Oefentekst.
━━━━

In dit kader weegt de voorzieningenrechter ook mee dat, toen [eiseres] – in afwijking van voorgaande aandeelhoudersvergaderingen – alleen per aangetekende brief werd opgeroepen voor een geplande vergadering in november 2024 en die brief niet aangenomen of afgehaald werd, [gedaagden] reden zagen om [eiseres] vervolgens voor de verplaatste vergadering op 13 december 2024 uitsluitend per e-mail op te roepen. Gelet op die recente gebeurtenis, en de door [gedaagden] ter zitting beschreven historie waaruit blijkt dat het lastig is om met [eiseres] in contact te komen, valt niet in te zien waarom (i) [gedaagden] ervoor gekozen hebben voor de AVA’s [eiseres] uitsluitend per aangetekende brief op te roepen en niet ook – zekerheidshalve en zoals gebruikelijk – per e-mail en (ii) [gedaagden] pas ná de AVA’s lijken te hebben geverifieerd of de aangetekende brieven waren aangekomen.
4.5.

━━━━

Records overgenomen uit een verzameling.
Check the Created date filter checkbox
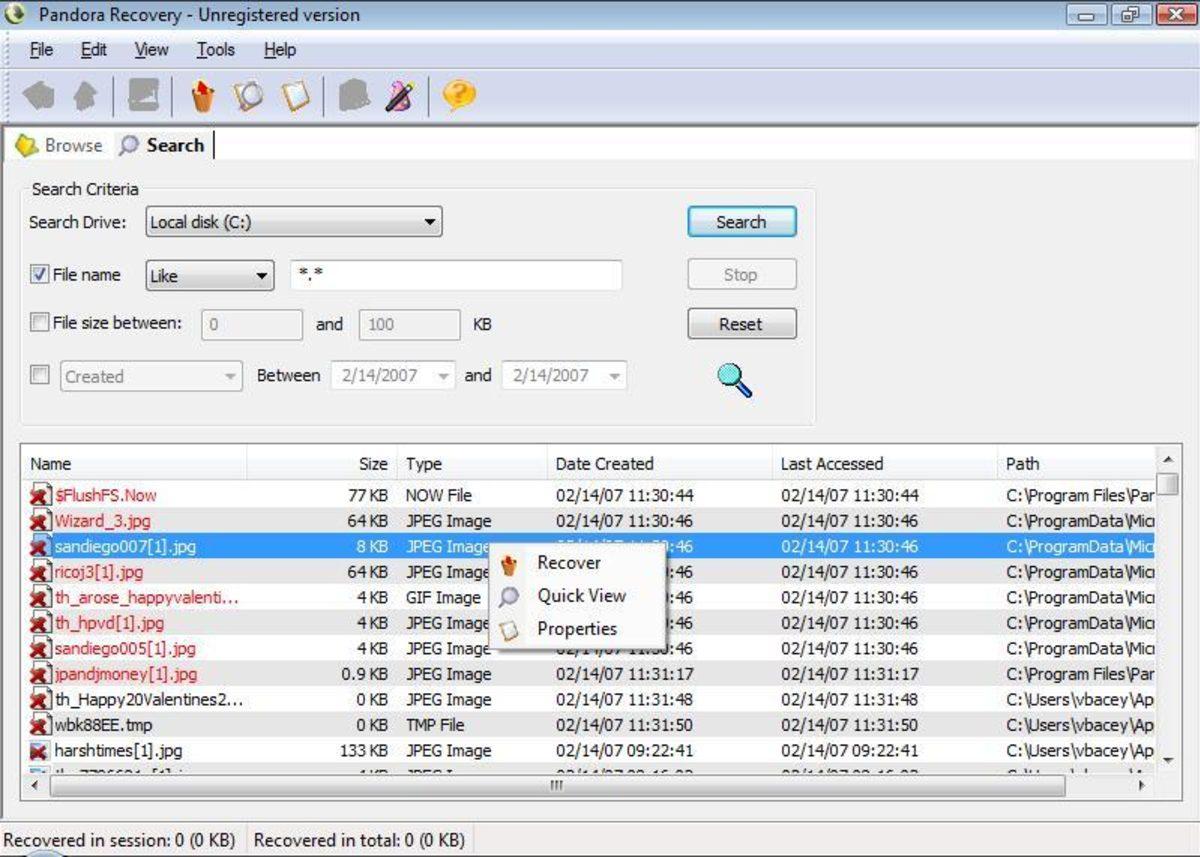The height and width of the screenshot is (857, 1200). (38, 376)
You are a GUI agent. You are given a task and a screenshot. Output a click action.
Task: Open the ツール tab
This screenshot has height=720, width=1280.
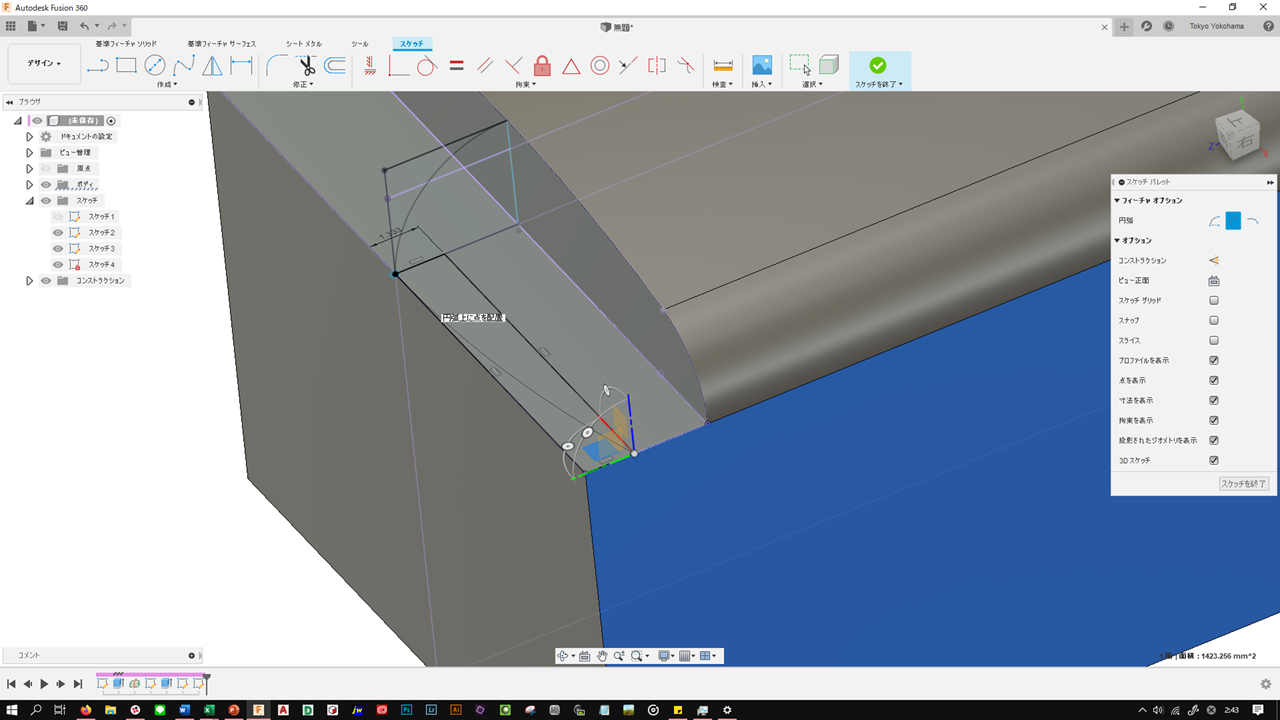pyautogui.click(x=360, y=44)
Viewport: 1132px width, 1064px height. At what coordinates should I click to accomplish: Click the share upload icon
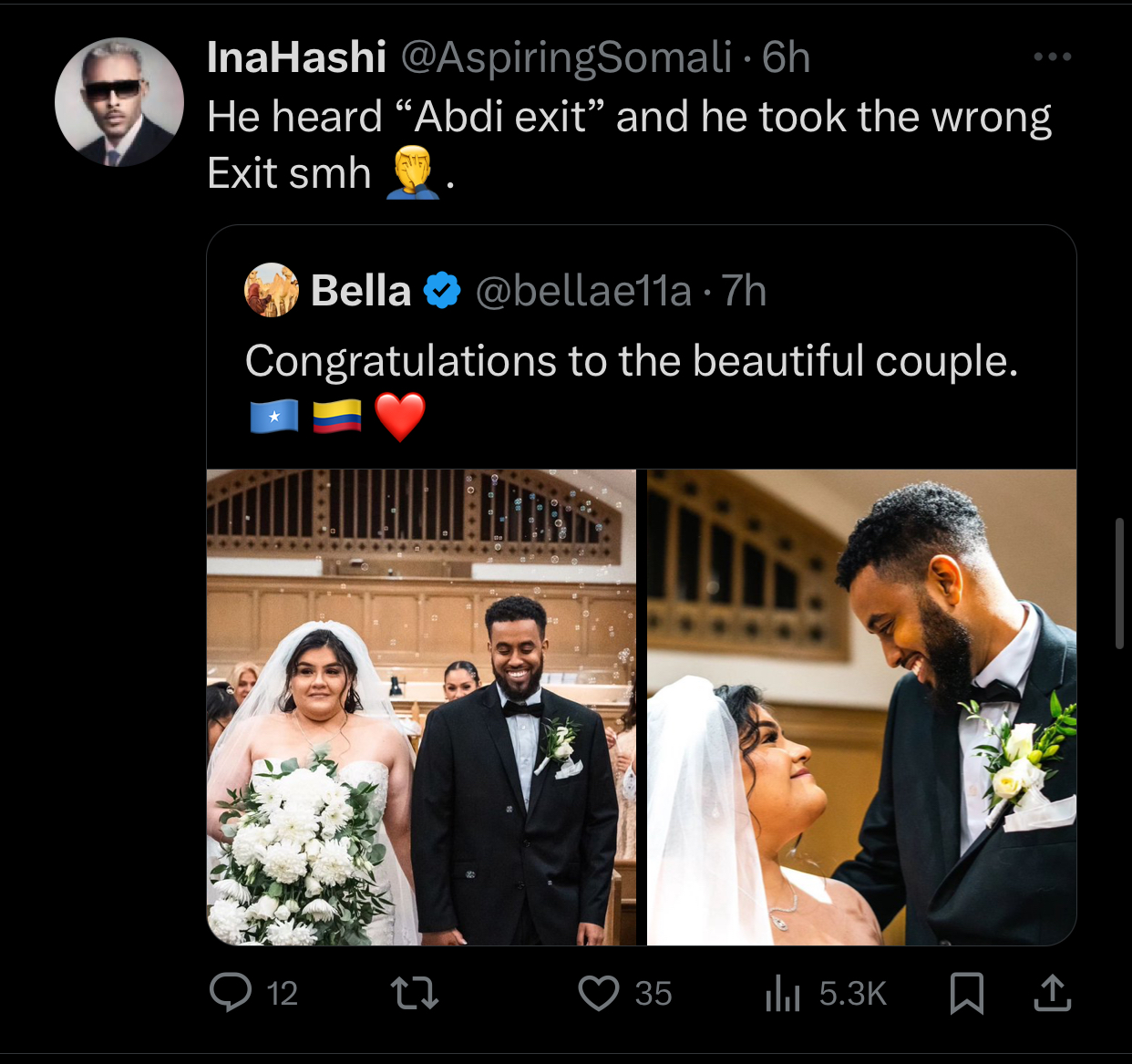1052,993
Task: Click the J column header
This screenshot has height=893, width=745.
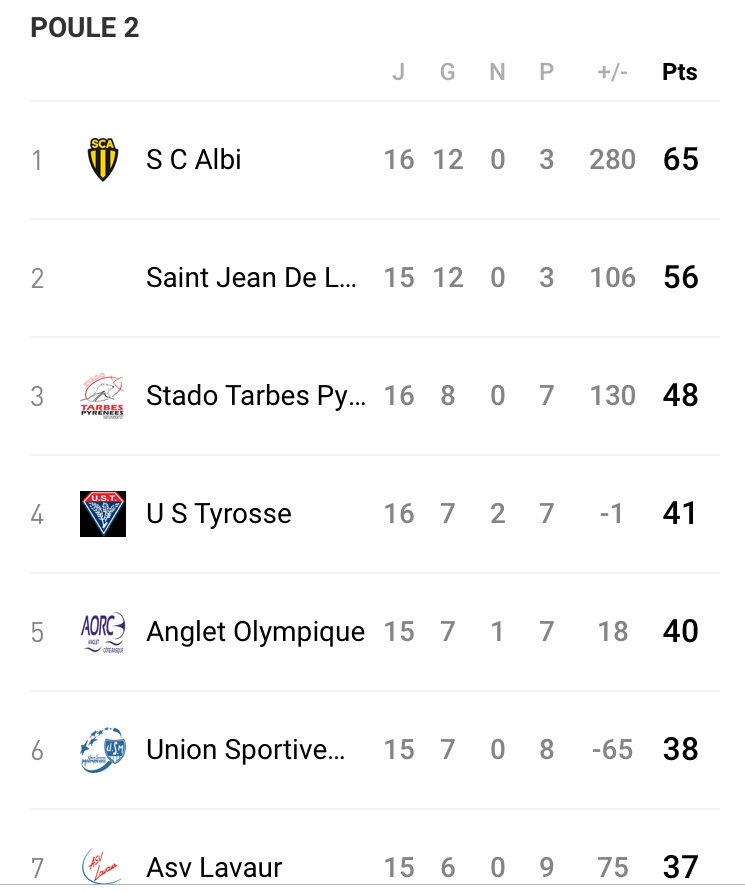Action: click(398, 73)
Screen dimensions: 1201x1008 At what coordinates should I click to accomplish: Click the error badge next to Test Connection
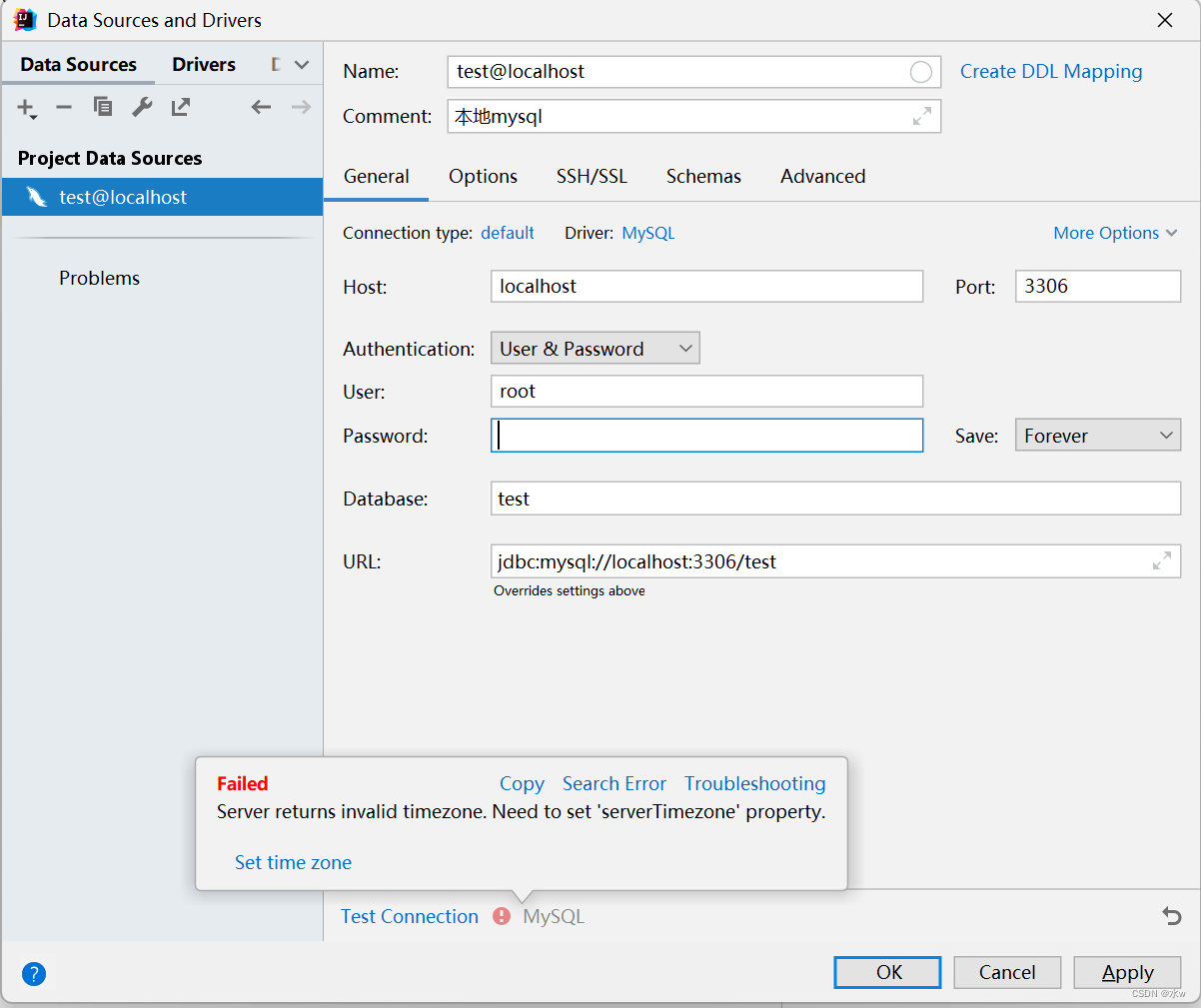pos(501,916)
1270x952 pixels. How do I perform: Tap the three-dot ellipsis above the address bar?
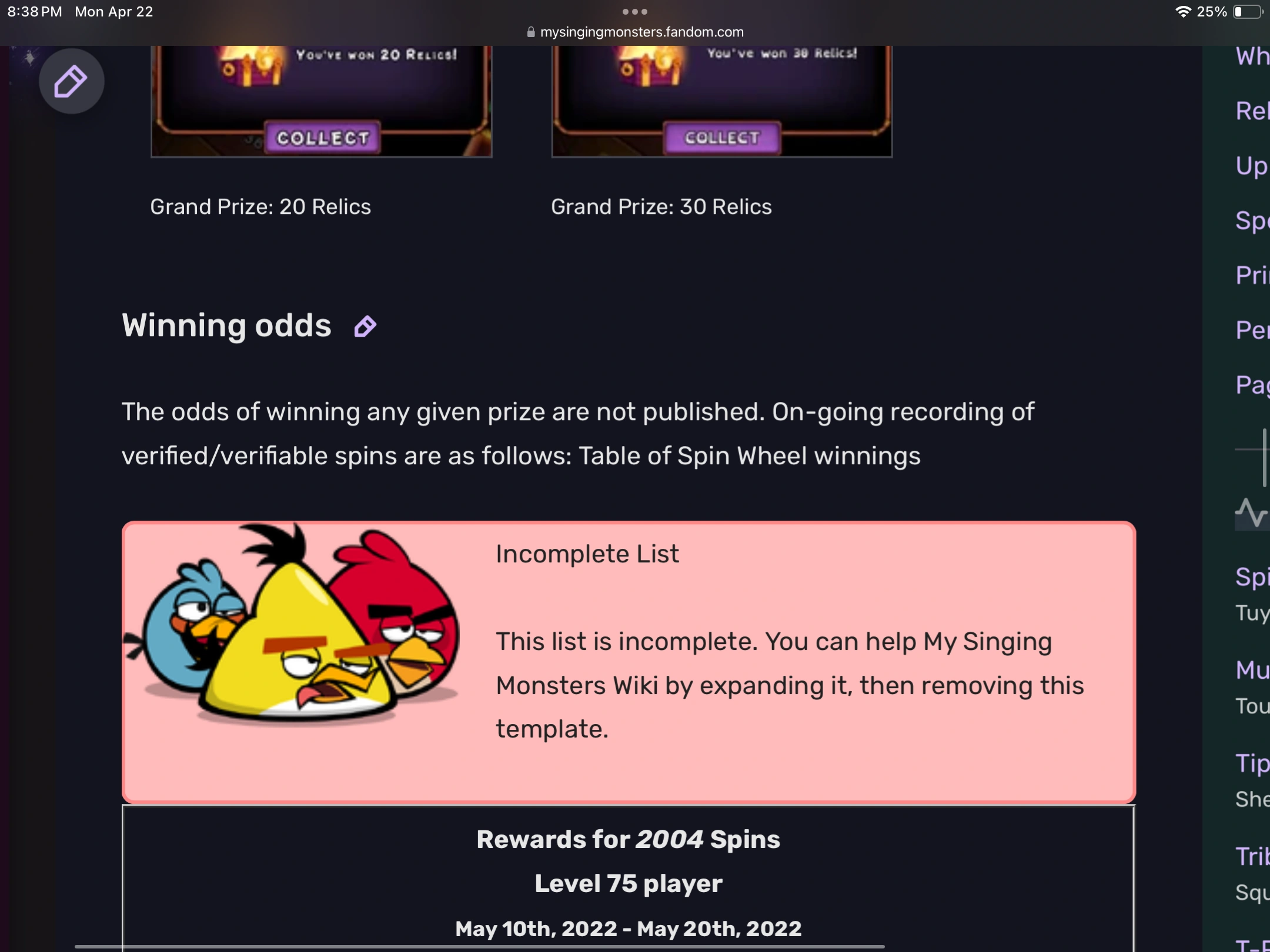click(x=634, y=11)
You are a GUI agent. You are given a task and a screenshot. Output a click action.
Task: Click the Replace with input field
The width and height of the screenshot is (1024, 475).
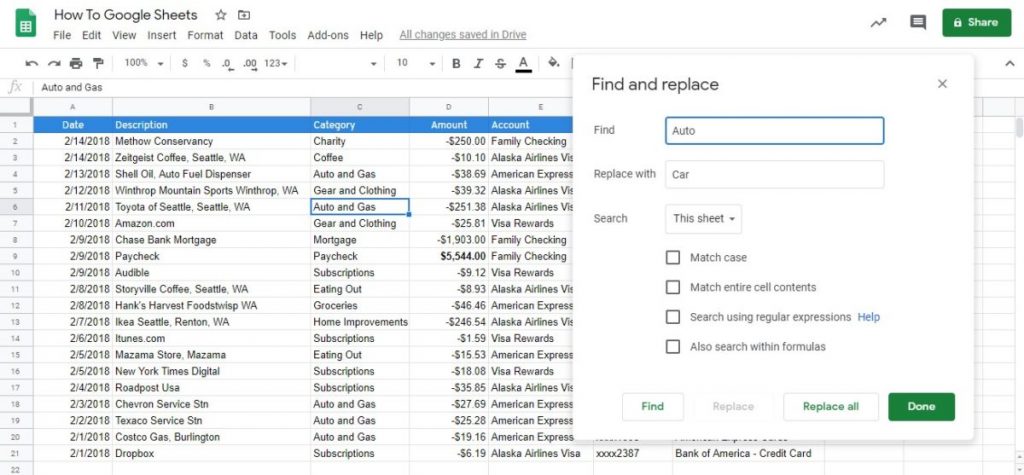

━━━━

Verplichte opdrachten.
**1)** Herhaal letterlijk het deel van de tekst over de oproeping voor de aandeelhoudersvergaderingen van "In dit kader" tot en met "brieven waren aangekomen.".
**2)** Geef het vervolg van de tekst over de oproeping voor de aandeelhoudersvergaderingen, beginnend na het laatste stuk dat getoond wordt.

Antwoorden bij oefening.
**1)**
In dit kader weegt de voorzieningenrechter ook mee dat, toen [eiseres] – in afwijking van voorgaande aandeelhoudersvergaderingen – alleen per aangetekende brief werd opgeroepen voor een geplande vergadering in november 2024 en die brief niet aangenomen of afgehaald werd, [gedaagden] reden zagen om [eiseres] vervolgens voor de verplaatste vergadering op 13 december 2024 uitsluitend per e-mail op te roepen. Gelet op die recente gebeurtenis, en de door [gedaagden] ter zitting beschreven historie waaruit blijkt dat het lastig is om met [eiseres] in contact te komen, valt niet in te zien waarom (i) [gedaagden] ervoor gekozen hebben voor de AVA’s [eiseres] uitsluitend per aangetekende brief op te roepen en niet ook – zekerheidshalve en zoals gebruikelijk – per e-mail en (ii) [gedaagden] pas ná de AVA’s lijken te hebben geverifieerd of de aangetekende brieven waren aangekomen.

**2)**
Volgens [gedaagden] is nog relevant dat bij oproeping voor de vergadering van 13 december 2024 het adres waar [eiseres] feitelijk woonde niet overeenkwam met het adres dat in het aandeelhoudersregister stond, waardoor oproeping uiteindelijk uitsluitend per e-mail plaatsvond. Ten tijde van de oproepingen voor de AVA’s kwamen die adressen wel overeen, reden waarom [gedaagden] meende te kunnen volstaan met oproeping uitsluitend per aangetekende brieven. Ook daarin volgt de voorzieningenrechter [gedaagden] niet. Het enkele feit dat na de algemene vergadering van 13 december 2024 het geregistreerde adres overeenkwam met het werkelijke adres van [eiseres] is onvoldoende om te oordelen dat oproeping per e-mail achterwege kon blijven.
4.6.
Tenslotte is nog van belang dat [gedaagden] ervan op de hoogte waren dat [eiseres] , gelet op de door haar uitgebrachte stemmen op 13 december 2024 bij grotendeels dezelfde besluiten, vermoedelijk (deels) niet zou instemmen. Al met al had het op de weg van [gedaagden] gelegen om voorafgaand aan de AVA’s te verifiëren of de oproepingen [eiseres] hadden bereikt.
4.7.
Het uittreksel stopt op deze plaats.